Computing the Physics of Bubbles
Supercomputers at the Department of Energy’s National Energy Research Scientific Computing Center (NERSC) have worked on important computational problems such as collapse of the atomic state, the optimization of chemical catalysts, and now modeling popping bubbles.
Using the NERSC’s Hopper Systems, UC Berkeley mathematicians Robert Saye and James Sethian combined four sets of equations governing the decay of individual bubbles into a singular model.
“Modeling the vastly different scales in a foam is a challenge, since it is computationally impractical to consider only the smallest space and time scales,” Saye said in explaining the difficulties of modeling bubbles.
So why dedicate valuable supercomputing resources to the seemingly trivial problem of popping bubbles? For one, bubble decay actually resembles the decay of radioactive particles. Bubbles pop at random yet expected intervals, meaning it is known how many bubbles in a group are to disintegrate over time but it is uncertain which bubbles those are.

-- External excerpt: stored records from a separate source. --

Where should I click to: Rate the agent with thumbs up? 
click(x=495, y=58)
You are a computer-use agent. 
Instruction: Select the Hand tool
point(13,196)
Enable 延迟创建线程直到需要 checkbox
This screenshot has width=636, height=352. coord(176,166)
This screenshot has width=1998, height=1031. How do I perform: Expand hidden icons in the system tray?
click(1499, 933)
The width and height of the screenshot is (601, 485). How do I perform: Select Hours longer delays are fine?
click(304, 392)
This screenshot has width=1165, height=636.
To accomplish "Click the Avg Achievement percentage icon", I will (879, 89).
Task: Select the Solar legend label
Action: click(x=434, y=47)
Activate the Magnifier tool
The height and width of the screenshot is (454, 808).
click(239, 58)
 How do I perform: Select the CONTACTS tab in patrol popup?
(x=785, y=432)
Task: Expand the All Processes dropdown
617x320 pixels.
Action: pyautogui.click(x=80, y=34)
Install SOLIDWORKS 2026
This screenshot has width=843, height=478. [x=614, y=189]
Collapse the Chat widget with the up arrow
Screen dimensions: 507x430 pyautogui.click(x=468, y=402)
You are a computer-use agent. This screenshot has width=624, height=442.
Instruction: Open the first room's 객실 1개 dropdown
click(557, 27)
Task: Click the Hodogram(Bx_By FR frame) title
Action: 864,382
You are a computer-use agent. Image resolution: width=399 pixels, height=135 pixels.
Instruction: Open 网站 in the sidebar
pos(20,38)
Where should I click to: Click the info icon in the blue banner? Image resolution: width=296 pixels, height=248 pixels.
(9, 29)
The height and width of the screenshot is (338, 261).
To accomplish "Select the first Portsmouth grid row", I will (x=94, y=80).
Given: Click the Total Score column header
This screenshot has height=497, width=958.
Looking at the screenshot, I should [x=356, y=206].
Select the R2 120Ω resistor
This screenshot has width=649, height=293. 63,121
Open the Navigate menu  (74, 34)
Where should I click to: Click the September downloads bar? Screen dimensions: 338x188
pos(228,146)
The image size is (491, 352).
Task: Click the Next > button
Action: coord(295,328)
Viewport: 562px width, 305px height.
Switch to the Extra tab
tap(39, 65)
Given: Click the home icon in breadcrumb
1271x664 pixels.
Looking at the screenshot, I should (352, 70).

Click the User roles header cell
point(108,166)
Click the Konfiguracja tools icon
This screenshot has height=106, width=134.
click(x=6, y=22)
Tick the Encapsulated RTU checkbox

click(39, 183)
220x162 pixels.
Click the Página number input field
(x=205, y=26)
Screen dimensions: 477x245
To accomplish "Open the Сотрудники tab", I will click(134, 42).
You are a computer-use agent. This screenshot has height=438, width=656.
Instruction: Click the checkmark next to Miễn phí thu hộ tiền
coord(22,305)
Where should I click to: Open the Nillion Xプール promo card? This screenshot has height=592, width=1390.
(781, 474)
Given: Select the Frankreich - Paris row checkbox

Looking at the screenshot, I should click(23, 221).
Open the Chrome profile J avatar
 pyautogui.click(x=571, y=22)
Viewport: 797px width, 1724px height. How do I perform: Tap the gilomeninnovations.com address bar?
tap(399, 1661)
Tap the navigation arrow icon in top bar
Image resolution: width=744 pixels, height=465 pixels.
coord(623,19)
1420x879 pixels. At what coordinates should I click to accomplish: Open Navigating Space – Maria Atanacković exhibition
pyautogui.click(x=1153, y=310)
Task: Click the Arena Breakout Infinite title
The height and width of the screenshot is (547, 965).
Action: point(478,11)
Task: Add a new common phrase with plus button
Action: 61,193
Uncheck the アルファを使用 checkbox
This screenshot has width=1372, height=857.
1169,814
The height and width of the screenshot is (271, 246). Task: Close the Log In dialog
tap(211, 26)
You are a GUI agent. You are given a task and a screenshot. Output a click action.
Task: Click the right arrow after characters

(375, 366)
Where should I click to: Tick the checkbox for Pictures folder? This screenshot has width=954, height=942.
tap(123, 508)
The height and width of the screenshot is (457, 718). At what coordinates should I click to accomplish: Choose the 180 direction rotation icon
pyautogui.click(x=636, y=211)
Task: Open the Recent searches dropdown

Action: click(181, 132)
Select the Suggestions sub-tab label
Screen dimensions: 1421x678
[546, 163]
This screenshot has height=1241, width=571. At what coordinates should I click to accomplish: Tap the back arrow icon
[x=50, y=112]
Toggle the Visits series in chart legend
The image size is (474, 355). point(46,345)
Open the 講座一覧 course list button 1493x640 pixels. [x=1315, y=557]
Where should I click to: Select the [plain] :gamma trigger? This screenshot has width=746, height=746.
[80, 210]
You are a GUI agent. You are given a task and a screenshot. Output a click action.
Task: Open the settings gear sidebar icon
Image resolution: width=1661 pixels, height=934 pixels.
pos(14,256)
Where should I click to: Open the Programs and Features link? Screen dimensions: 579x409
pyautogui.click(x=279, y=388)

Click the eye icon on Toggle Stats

Understanding why a particular bubble pops when it does through modeling the intense set of equations could potentially provide insight into the decay of much smaller individual particles. Further, the studying bubbles already leads to a real-world application in that chemical engineers frequently work with substances that foam.
“Today the chemical engineer faced with designing such [a] plant must rely on extrapolation from experience, and guesswork,” said Denis Weaire, physicist at Trinity College. “To do better we need realistic models. They could arise out of calculations like this.”
To perform the calculations and generate the model, Saye and Sethian discovered the process could be broken into four distinct layers of differential equations. One set described the draining of liquid from the bubble, a process that eventually leads to a bubble’s popping. A second set modeled the flow of liquid among bubbles while a third described the bubble wobble after one pops that can be aptly seen in the generated model below.
The fourth set dealt with the optics, describing how the mechanics and chemical makeup explains the interference that sometimes results in rainbows. “We developed a scale-separated approach that identifies the important physics taking place in each of the distinct scales, which are then coupled together in a consistent manner,” Saye said.
After the parameters were set, it took the supercomputers at NERSC five days to run the computations and generate the model.
“This work has application in the mixing of foams, in industrial processes for making metal and plastic foams, and in modeling growing cell clusters,” said Sethian. “These techniques, which rely on solving a set of linked partial differential equations, can be used to track the motion of a large number of interfaces connected together, where the physics and chemistry determine the surface dynamics.”
As Sethian noted above, the work promises practicality in various real-world applications, including the aforementioned research in foams as well as in the life sciences. A problem that displays decay properties and shares surface interactions with fellow decaying objects can utilize the methods championed here by Sethian and Saye.